Opdracht
Kun je de regels van de items, beginnend bij de regel met "Screen dimensions: 1568x677" en eindigend bij de regel met "tap(223, 677)", weergeven als genummerde lijst zonder lege regels? Laat de afbeeldingen weg.

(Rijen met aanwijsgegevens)
>>>

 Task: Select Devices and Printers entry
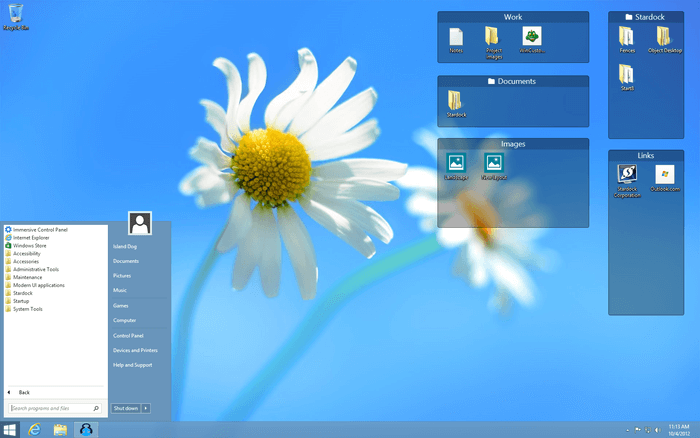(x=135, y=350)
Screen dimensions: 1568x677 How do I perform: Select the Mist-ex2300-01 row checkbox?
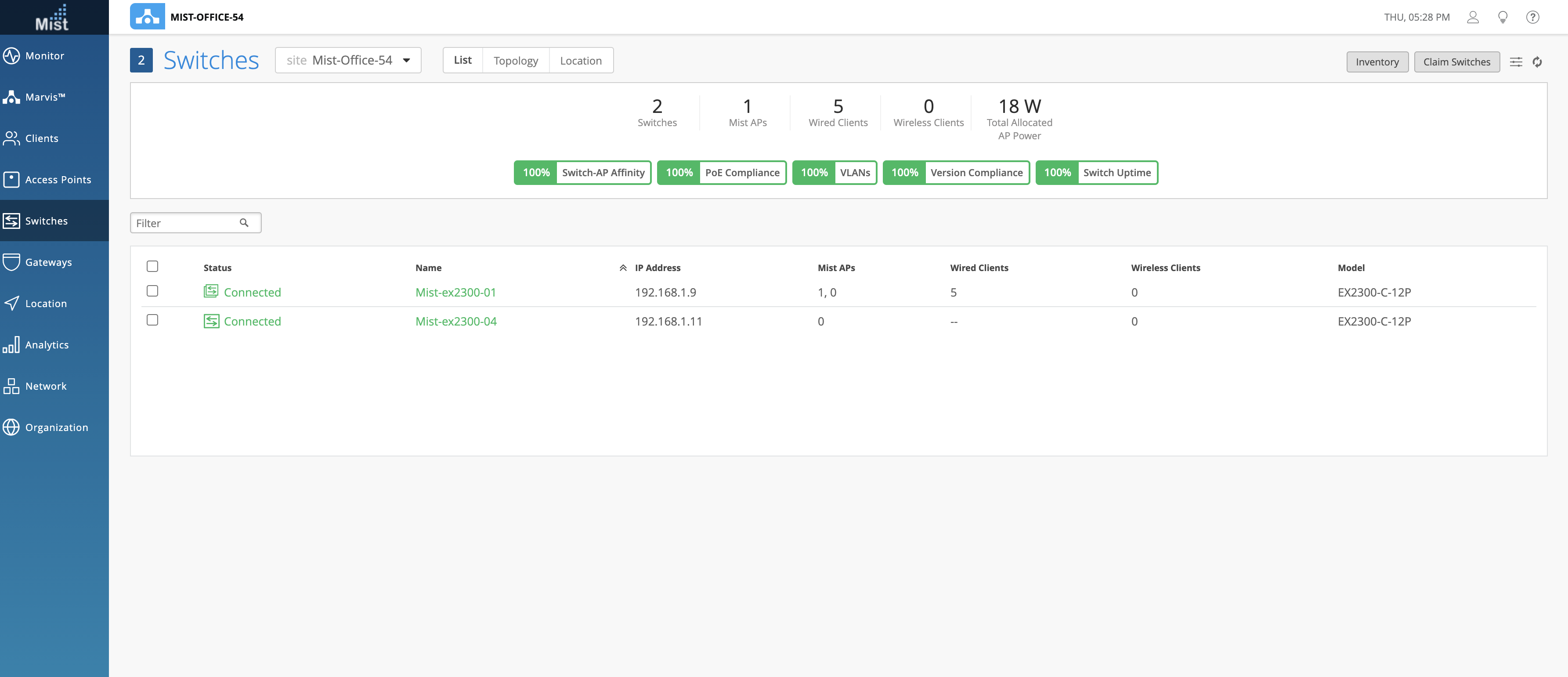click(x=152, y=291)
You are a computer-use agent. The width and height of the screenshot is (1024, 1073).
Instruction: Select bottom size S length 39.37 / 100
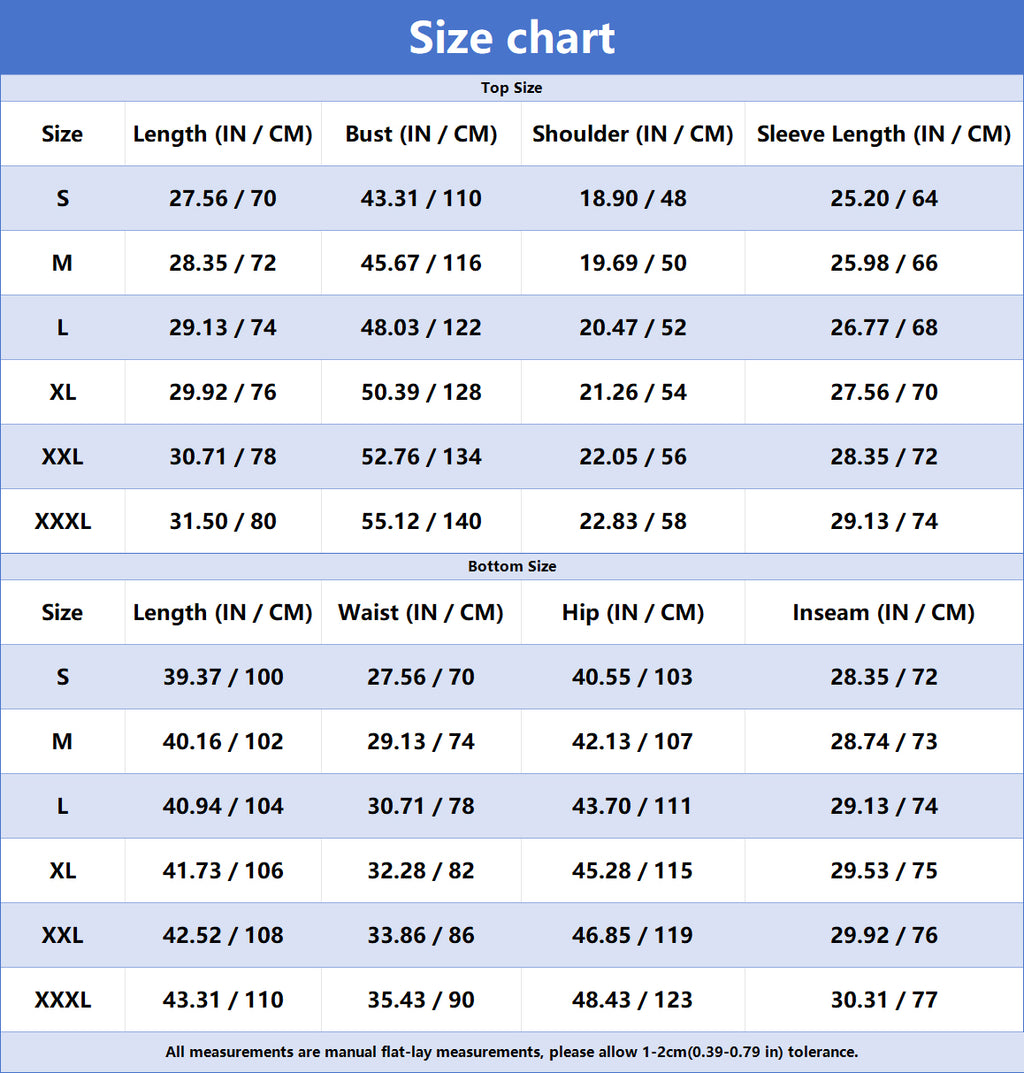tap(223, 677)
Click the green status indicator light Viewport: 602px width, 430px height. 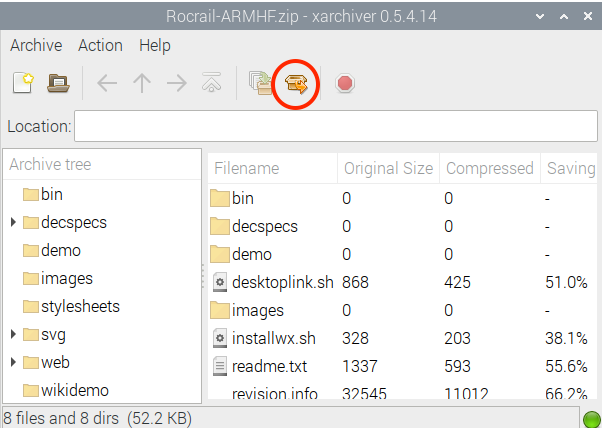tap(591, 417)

<<<

Juist antwoord
1. Screen dimensions: 1568x677 How do I perform: Select the Mist-ex2300-01 row checkbox?
2. click(x=152, y=291)
3. You are a computer-use agent. The width and height of the screenshot is (1024, 1073).
4. Instruction: Select bottom size S length 39.37 / 100
5. tap(223, 677)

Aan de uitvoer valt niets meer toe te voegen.